* [What this task involves] Using the material that follows, output exactly the lines from the one containing "You are a computer-use" through the one containing "Instruction: Click the", with both ends kept.

* [Data to examine]
- Opening Delimiter -
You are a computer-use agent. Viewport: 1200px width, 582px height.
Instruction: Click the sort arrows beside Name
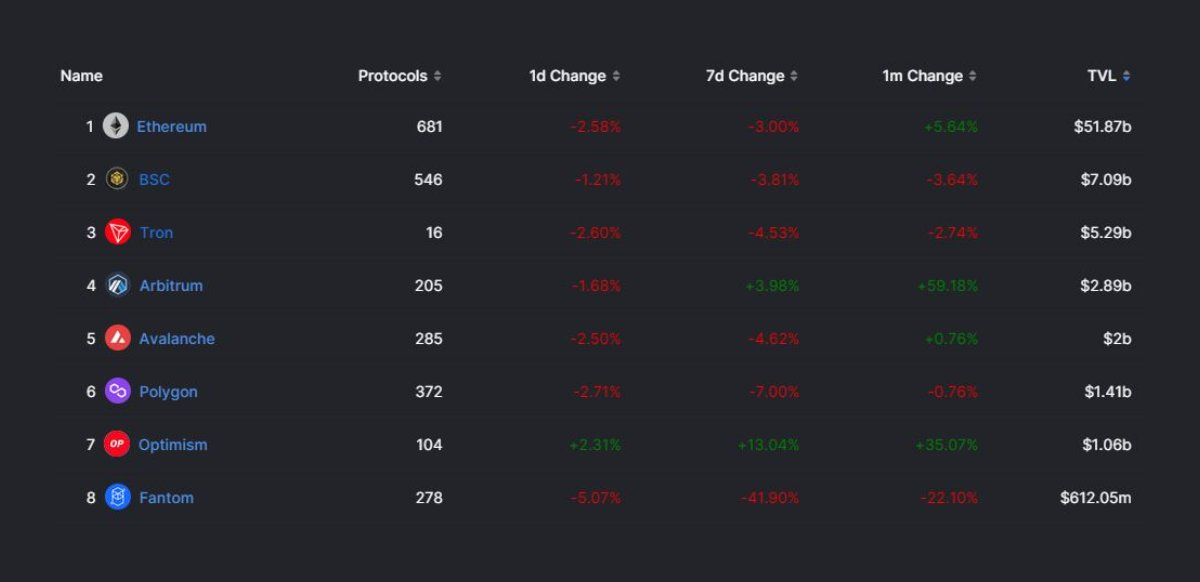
- Closing Delimiter -
- Opening Delimiter -
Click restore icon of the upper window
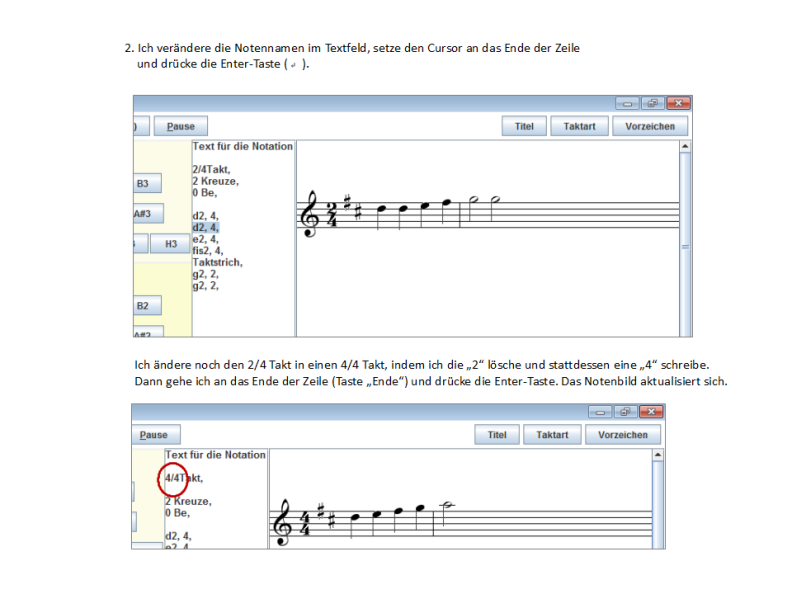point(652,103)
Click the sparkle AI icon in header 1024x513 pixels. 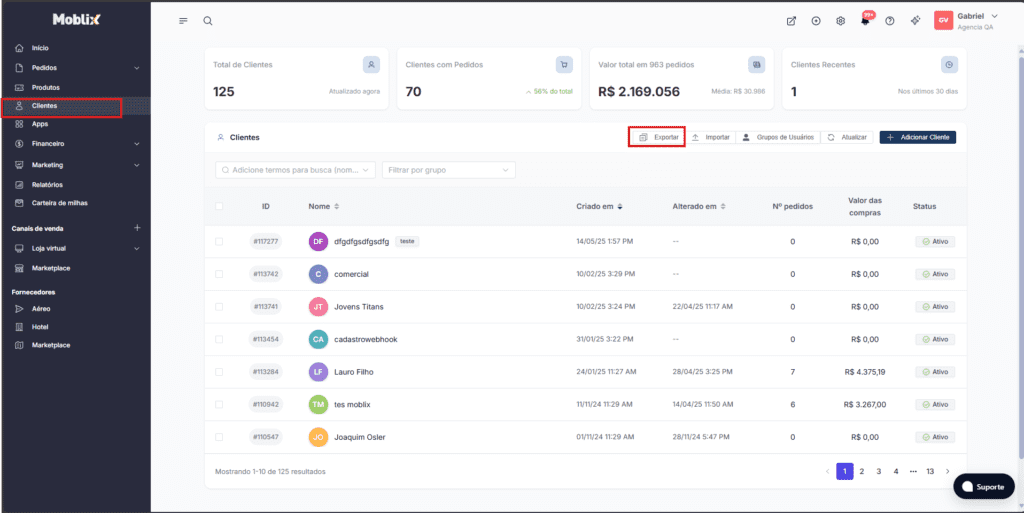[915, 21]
- Closing Delimiter -
* [Response]
You are a computer-use agent. Viewport: 1200px width, 582px height.
Instruction: Click the sort arrows beside Name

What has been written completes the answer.